Check each line below for the word "Select", and copy those that have it.

● **Data for this task**
=== Begin Enclosure ===

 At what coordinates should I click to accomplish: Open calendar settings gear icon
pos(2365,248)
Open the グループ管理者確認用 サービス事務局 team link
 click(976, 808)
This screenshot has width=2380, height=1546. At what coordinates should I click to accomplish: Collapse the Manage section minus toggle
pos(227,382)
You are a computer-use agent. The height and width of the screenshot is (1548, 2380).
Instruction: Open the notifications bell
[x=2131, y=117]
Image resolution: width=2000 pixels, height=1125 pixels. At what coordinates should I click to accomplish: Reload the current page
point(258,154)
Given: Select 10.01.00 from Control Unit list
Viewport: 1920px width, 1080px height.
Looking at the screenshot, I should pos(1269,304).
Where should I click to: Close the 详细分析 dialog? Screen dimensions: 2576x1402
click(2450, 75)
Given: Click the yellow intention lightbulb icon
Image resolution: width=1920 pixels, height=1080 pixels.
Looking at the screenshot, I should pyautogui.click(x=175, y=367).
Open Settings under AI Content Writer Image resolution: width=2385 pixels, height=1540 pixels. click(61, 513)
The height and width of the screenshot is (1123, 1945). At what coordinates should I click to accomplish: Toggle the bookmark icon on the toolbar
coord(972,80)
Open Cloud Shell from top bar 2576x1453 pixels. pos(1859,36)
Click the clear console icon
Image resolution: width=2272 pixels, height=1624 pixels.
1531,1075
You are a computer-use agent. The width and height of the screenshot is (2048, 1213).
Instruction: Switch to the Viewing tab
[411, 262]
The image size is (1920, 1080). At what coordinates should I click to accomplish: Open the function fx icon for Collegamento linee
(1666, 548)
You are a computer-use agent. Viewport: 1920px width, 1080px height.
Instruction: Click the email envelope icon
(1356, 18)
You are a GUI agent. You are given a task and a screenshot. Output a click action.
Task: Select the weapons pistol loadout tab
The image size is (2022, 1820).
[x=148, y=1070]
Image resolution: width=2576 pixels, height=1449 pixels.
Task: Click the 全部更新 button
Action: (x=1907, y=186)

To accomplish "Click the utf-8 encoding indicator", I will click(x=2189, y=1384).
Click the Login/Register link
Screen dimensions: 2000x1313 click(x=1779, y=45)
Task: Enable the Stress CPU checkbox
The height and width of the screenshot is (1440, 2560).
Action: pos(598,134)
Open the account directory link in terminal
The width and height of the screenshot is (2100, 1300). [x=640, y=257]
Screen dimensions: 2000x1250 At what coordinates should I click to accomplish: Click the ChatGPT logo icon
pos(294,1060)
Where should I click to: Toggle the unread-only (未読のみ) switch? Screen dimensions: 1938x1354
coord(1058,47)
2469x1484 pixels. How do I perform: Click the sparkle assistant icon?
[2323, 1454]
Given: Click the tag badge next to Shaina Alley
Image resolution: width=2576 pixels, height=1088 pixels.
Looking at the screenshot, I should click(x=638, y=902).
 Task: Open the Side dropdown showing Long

=== End Enclosure ===

● **Exercise output**
Given: Select 10.01.00 from Control Unit list
Task: Select the weapons pistol loadout tab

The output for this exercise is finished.